船木聡美からのレポート - 2008年5月
“幸せの連鎖”
タイラー基金の行っているカウンセリングプログラムのユニークな点は、心理士が専用の部屋を持たず、白衣も着ないで、ご家族や子どもの状況に応じて、ベッドサイドでお話を伺うというカジュアルなスタイルをとっていることです。これは成育医療センターの小児腫瘍科の医師と看護師たちの温かい雰囲気にヒントを得ています。また、入院生活は検査や処置が随時入るので、ご家族が必要なときにいつでも応じられるよう、予約制をとらず、各ご家族の事情が中心になる姿勢を貫いていることも特徴の1つです。こうして私はこれまでに30家族、86名の方々とお話をしてきました。
初回のカウンセリングで一番大切にしているのは、「ご両親が罪悪感を持つ必要はない」と伝えて差し上げるです。子どもが病気になった時点で、自分達に何か問題があったんじゃないか、あの時気付いていればよかったんじゃないかとご両親が苦悩されることはしばしばあります。よくお母さまから尋ねられるのが、「朝早くから子どもの就寝時間まで付き添ったほうが良いですか?」という質問です。その際には、「親御さんは十分良くやっていらっしゃるので、無理のない範囲で付き添っていただけば大丈夫ですよ」とお伝えします。疲れきっているご家族よりも、いつもどおりのご両親にお会いするほうが子どもは安心するのです。
このカウンセリングプログラムのもう1つの特徴をお伝えさせてください。このプログラムでは、心理士が小児腫瘍科に専属しているので、子どもが病棟に入院中のときだけでなく、退院後の外来やデイケア、あるいは検査や手術までご家族とともにいられることです。実は、小児がん病棟に専属の心理士がいるということは日本では初めてのことです。また、心理士が、医師、看護師のカンファレンスに全て出席しているので、子どもの状態と治療を全て把握した上で、関わりを考えることができます。ご家族が主治医に質問したいことがあればそれをともに整理し、子どもの食事に不安があれば栄養士に連絡をとり、経済支援を必要だと考えているのであればソーシャルワーカーに連絡することも可能です。このように、病棟でともに生活をしながら話を聞き、専門家につなげ、こどもの状態を把握しながらご家族の貴重な時間を有意義に過ごせるように最大限のサポートをしているのがタイラー基金のカウンセリングプログラムです。

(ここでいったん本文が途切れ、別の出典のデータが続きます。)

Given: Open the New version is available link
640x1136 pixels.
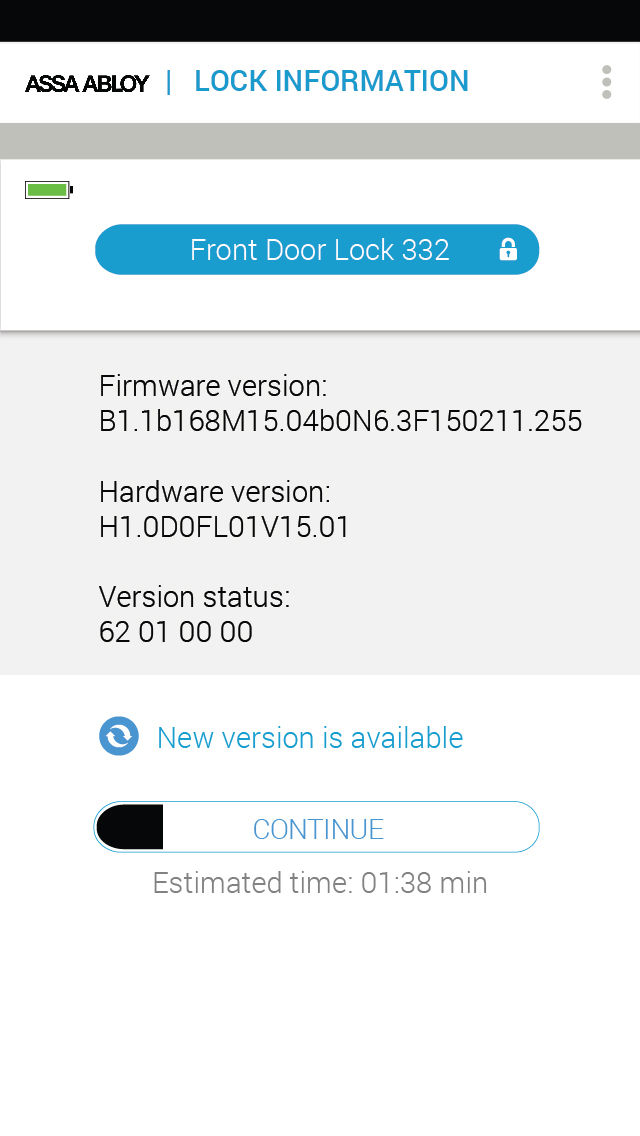Looking at the screenshot, I should click(x=309, y=738).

さて、先日、2人の尊い命が、シャイン・オン・プログラムとともに、空へ旅立ちました。3歳の男の子が亡くなる1週間前に、その子を囲んで、お母様、お父様、おばあ様、主治医、看護師、心理士でクリスマスの絵を作りました。タイラー基金からのささやかな画材が、ご家族による手作りのクリスマスプレゼントへと変身しました。12歳の男の子は音楽を聴くことが大好きだったので、リクエストに応じて、タイラー基金からCDプレーヤーとCDを貸し出し、心理士と一緒にベッドサイドで聴きました。「これ、ずっと聴きたかったんです」と目を輝かせて、そのCDを繰り返し聴いた後、彼は亡くなりました。
子どもたちは何度でも、命の輝きを私たちの目の前に見せてくれます。病気だから助けてほしいなどと聞いたことがありません。むしろ、生きている喜びと楽しみを一緒に分かち合いたいと、周りにいる医師、看護師、保育士の隙間の時間を窺って、知恵を絞って遊びを創り出しています。タイラー基金は、子どもたちが輝くことで、ご家族、医療者、現場に関わるすべての人たちに幸せの連鎖が広がっていくことを目指して、今後も取り組んでいきます。